- **Exercise goal**
Write out all of the data again, exactly as it reads.

*** Block opens ***

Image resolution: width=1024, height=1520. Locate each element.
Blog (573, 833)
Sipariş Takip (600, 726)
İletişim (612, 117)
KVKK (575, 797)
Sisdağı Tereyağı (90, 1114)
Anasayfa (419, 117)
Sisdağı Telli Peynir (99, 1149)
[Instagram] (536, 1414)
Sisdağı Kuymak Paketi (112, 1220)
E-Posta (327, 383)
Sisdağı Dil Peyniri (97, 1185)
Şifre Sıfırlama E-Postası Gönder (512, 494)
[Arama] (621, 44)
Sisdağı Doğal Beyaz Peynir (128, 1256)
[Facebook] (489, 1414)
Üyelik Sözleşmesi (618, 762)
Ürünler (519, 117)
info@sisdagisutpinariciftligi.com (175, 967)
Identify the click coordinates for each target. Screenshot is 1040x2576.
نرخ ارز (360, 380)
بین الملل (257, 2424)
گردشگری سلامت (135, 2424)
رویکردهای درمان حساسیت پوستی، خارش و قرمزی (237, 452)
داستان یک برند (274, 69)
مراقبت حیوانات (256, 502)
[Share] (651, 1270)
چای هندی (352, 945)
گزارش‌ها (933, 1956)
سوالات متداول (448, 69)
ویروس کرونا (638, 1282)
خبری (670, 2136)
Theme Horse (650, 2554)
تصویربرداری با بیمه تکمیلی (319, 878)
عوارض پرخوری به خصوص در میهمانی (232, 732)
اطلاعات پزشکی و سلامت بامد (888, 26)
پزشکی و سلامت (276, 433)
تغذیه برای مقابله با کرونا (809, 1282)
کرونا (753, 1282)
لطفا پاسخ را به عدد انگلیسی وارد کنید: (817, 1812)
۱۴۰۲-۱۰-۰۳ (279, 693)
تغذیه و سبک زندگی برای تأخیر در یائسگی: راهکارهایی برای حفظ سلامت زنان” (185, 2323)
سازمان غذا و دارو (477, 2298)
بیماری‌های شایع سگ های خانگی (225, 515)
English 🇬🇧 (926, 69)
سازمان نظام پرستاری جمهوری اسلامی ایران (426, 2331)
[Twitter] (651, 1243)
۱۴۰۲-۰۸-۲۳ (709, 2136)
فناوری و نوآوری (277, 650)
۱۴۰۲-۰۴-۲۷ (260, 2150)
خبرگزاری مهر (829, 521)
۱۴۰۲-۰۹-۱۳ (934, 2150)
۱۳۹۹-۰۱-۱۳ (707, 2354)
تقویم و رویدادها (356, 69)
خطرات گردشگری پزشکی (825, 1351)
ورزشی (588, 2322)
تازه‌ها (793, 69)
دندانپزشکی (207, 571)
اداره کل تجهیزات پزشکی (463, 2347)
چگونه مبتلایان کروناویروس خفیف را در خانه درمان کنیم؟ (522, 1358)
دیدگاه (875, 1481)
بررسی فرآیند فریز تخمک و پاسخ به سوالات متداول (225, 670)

*** Block closes ***

- **Answer box**
Image resolution: width=1024, height=1520. Locate each element.
Blog (573, 833)
Sipariş Takip (600, 726)
İletişim (612, 117)
KVKK (575, 797)
Sisdağı Tereyağı (90, 1114)
Anasayfa (419, 117)
Sisdağı Telli Peynir (99, 1149)
[Instagram] (536, 1414)
Sisdağı Kuymak Paketi (112, 1220)
E-Posta (327, 383)
Sisdağı Dil Peyniri (97, 1185)
Şifre Sıfırlama E-Postası Gönder (512, 494)
[Arama] (621, 44)
Sisdağı Doğal Beyaz Peynir (128, 1256)
[Facebook] (489, 1414)
Üyelik Sözleşmesi (618, 762)
Ürünler (519, 117)
info@sisdagisutpinariciftligi.com (175, 967)
Identify the click coordinates for each target. Screenshot is 1040x2576.
نرخ ارز (360, 380)
بین الملل (257, 2424)
گردشگری سلامت (135, 2424)
رویکردهای درمان حساسیت پوستی، خارش و قرمزی (237, 452)
داستان یک برند (274, 69)
مراقبت حیوانات (256, 502)
[Share] (651, 1270)
چای هندی (352, 945)
گزارش‌ها (933, 1956)
سوالات متداول (448, 69)
ویروس کرونا (638, 1282)
خبری (670, 2136)
Theme Horse (650, 2554)
تصویربرداری با بیمه تکمیلی (319, 878)
عوارض پرخوری به خصوص در میهمانی (232, 732)
اطلاعات پزشکی و سلامت بامد (888, 26)
پزشکی و سلامت (276, 433)
تغذیه برای مقابله با کرونا (809, 1282)
کرونا (753, 1282)
لطفا پاسخ را به عدد انگلیسی وارد کنید: (817, 1812)
۱۴۰۲-۱۰-۰۳ (279, 693)
تغذیه و سبک زندگی برای تأخیر در یائسگی: راهکارهایی برای حفظ سلامت زنان” (185, 2323)
سازمان غذا و دارو (477, 2298)
بیماری‌های شایع سگ های خانگی (225, 515)
English 🇬🇧 (926, 69)
سازمان نظام پرستاری جمهوری اسلامی ایران (426, 2331)
[Twitter] (651, 1243)
۱۴۰۲-۰۸-۲۳ (709, 2136)
فناوری و نوآوری (277, 650)
۱۴۰۲-۰۴-۲۷ (260, 2150)
خبرگزاری مهر (829, 521)
۱۴۰۲-۰۹-۱۳ (934, 2150)
۱۳۹۹-۰۱-۱۳ (707, 2354)
تقویم و رویدادها (356, 69)
خطرات گردشگری پزشکی (825, 1351)
ورزشی (588, 2322)
تازه‌ها (793, 69)
دندانپزشکی (207, 571)
اداره کل تجهیزات پزشکی (463, 2347)
چگونه مبتلایان کروناویروس خفیف را در خانه درمان کنیم؟ (522, 1358)
دیدگاه (875, 1481)
بررسی فرآیند فریز تخمک و پاسخ به سوالات متداول (225, 670)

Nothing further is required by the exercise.